SkillRL: Evolving Agents via Recursive Skill-Augmented Reinforcement Learning
Peng Xia, Jianwen Chen, Hanyang Wang, Jiaqi Liu, Kaide Zeng, Yu Wang, Siwei Han, Yiyang Zhou, Xujiang Zhao, Haifeng Chen, Zeyu Zheng, Cihang Xie, Huaxiu Yao
TL;DR
SkillRL tackles the inefficiency of learning from raw experience in LLM agents by introducing automatic skill discovery and recursive evolution. It distills diverse trajectories into a hierarchical SkillBank of general and task-specific skills, enabling adaptive retrieval that reduces context length while preserving reasoning utility. A recursive evolution loop continuously augments the skill library based on validation failures, ensuring co-evolution with the policy. Across ALFWorld, WebShop, and seven search-augmented tasks, SkillRL achieves state-of-the-art results with substantial improvements over memory-based and prompt-based baselines, demonstrating strong generalization and faster convergence in complex environments.
Abstract
Large Language Model (LLM) agents have shown stunning results in complex tasks, yet they often operate in isolation, failing to learn from past experiences. Existing memory-based methods primarily store raw trajectories, which are often redundant and noise-heavy. This prevents agents from extracting high-level, reusable behavioral patterns that are essential for generalization.
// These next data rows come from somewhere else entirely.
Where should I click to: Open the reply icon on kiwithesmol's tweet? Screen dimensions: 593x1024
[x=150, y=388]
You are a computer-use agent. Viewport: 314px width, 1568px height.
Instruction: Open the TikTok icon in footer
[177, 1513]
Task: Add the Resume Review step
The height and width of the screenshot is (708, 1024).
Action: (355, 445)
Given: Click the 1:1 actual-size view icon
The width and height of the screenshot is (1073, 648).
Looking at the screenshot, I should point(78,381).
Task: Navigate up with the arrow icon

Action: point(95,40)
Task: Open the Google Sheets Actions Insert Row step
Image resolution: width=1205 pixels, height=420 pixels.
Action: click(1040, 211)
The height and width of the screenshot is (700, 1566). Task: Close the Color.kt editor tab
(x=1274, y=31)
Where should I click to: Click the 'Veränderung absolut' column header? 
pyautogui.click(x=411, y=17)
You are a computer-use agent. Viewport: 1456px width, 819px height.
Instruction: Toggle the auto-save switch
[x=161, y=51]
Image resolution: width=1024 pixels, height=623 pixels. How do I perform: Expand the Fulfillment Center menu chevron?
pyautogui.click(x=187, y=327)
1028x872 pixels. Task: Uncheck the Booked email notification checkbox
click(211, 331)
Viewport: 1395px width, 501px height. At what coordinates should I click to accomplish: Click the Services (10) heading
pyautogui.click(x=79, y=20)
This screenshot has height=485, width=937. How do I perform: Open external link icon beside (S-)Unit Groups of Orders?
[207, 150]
In this paper, we propose SkillRL, a framework that bridges the gap between raw experience and policy improvement through automatic skill discovery and recursive evolution. Our approach introduces an experience-based distillation mechanism to build a hierarchical skill library SkillBank, an adaptive retrieval strategy for general and task-specific heuristics, and a recursive evolution mechanism that allows the skill library to co-evolve with the agent's policy during reinforcement learning. These innovations significantly reduce the token footprint while enhancing reasoning utility. Experimental results on ALFWorld, WebShop and seven search-augmented tasks demonstrate that SkillRL achieves state-of-the-art performance, outperforming strong baselines over 15.3% and maintaining robustness as task complexity increases. Code is available at this https://github.com/aiming-lab/SkillRL.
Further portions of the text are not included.